RECORDS FOR THIS TASK:
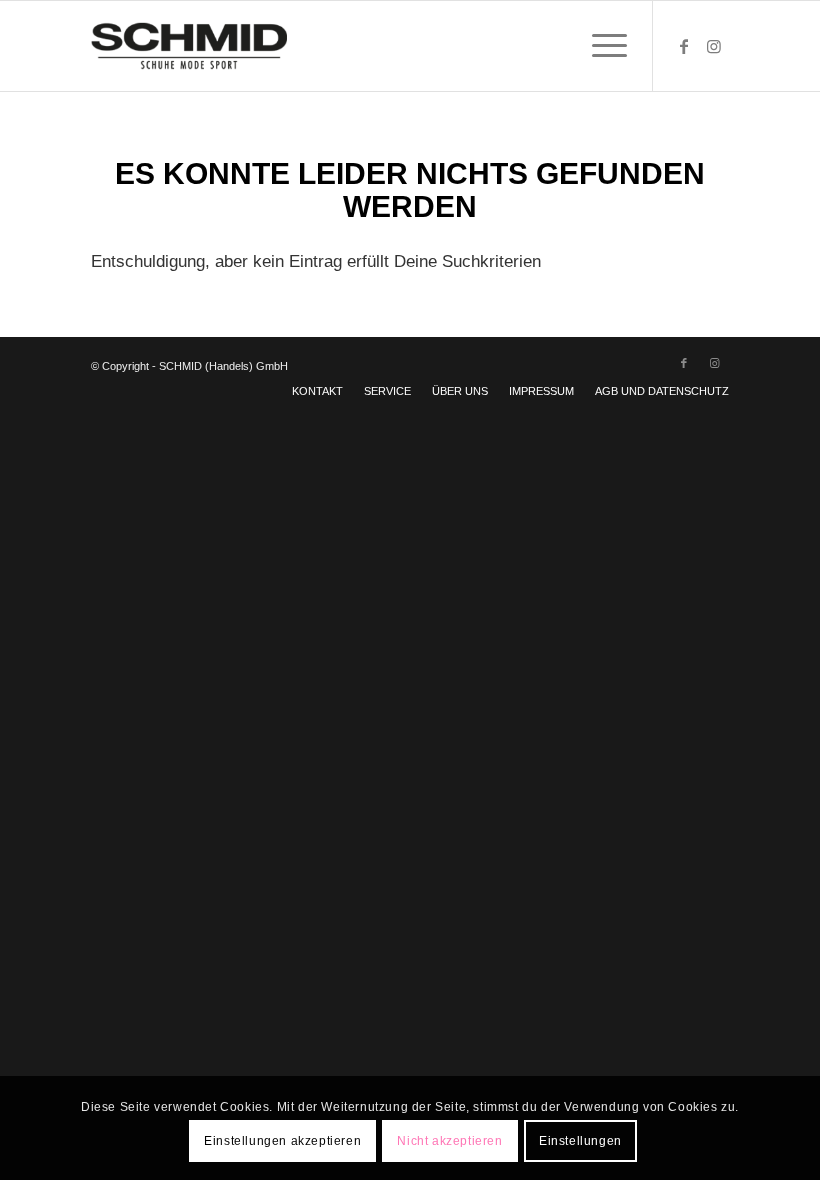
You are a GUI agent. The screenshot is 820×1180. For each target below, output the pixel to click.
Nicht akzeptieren (449, 1141)
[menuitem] (599, 46)
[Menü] (599, 46)
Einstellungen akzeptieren (282, 1141)
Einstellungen (580, 1141)
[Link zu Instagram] (714, 46)
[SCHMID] (189, 46)
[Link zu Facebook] (684, 46)
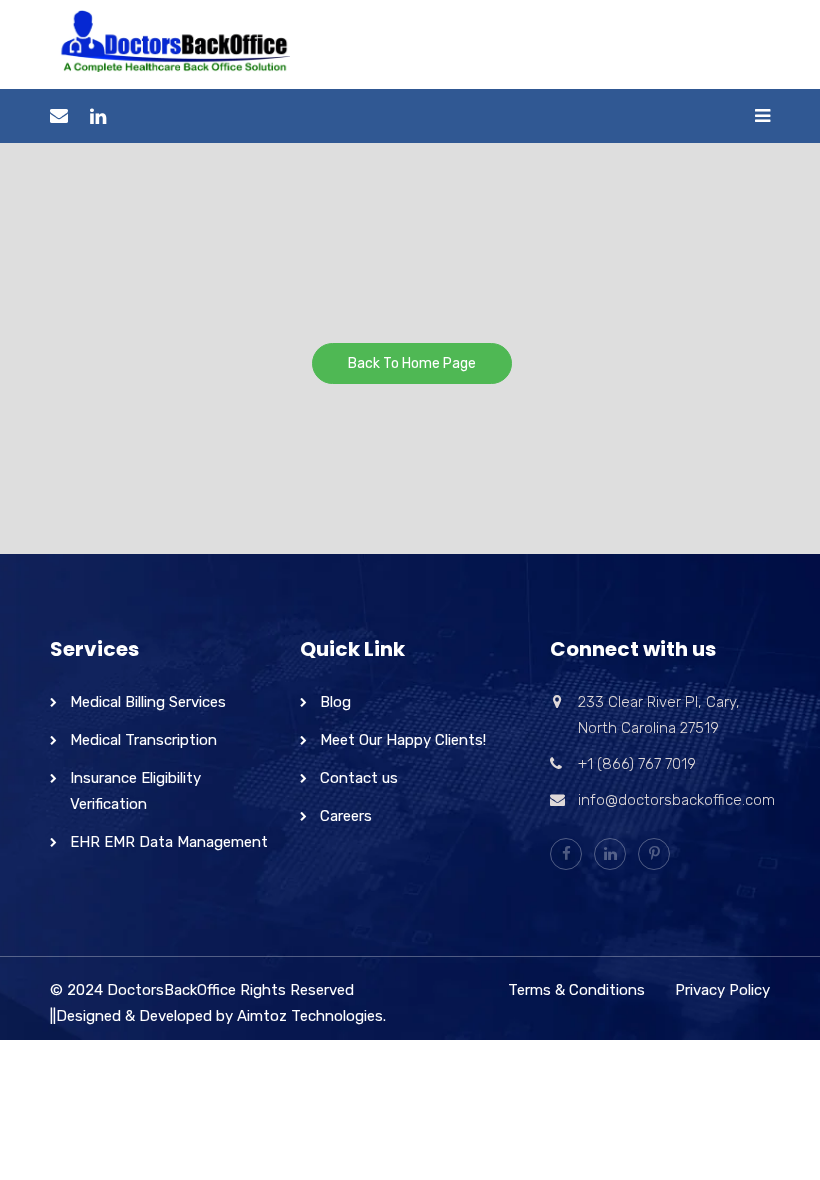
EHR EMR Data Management (169, 842)
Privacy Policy (722, 990)
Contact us (359, 778)
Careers (346, 816)
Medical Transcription (143, 740)
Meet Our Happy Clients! (403, 740)
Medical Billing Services (148, 702)
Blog (335, 702)
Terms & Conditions (576, 990)
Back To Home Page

EXERCISE INSTRUCTIONS: Return each line among the entries that holds the word "akzeptieren".

TASK SOLUTION:
Nicht akzeptieren (449, 1141)
Einstellungen akzeptieren (282, 1141)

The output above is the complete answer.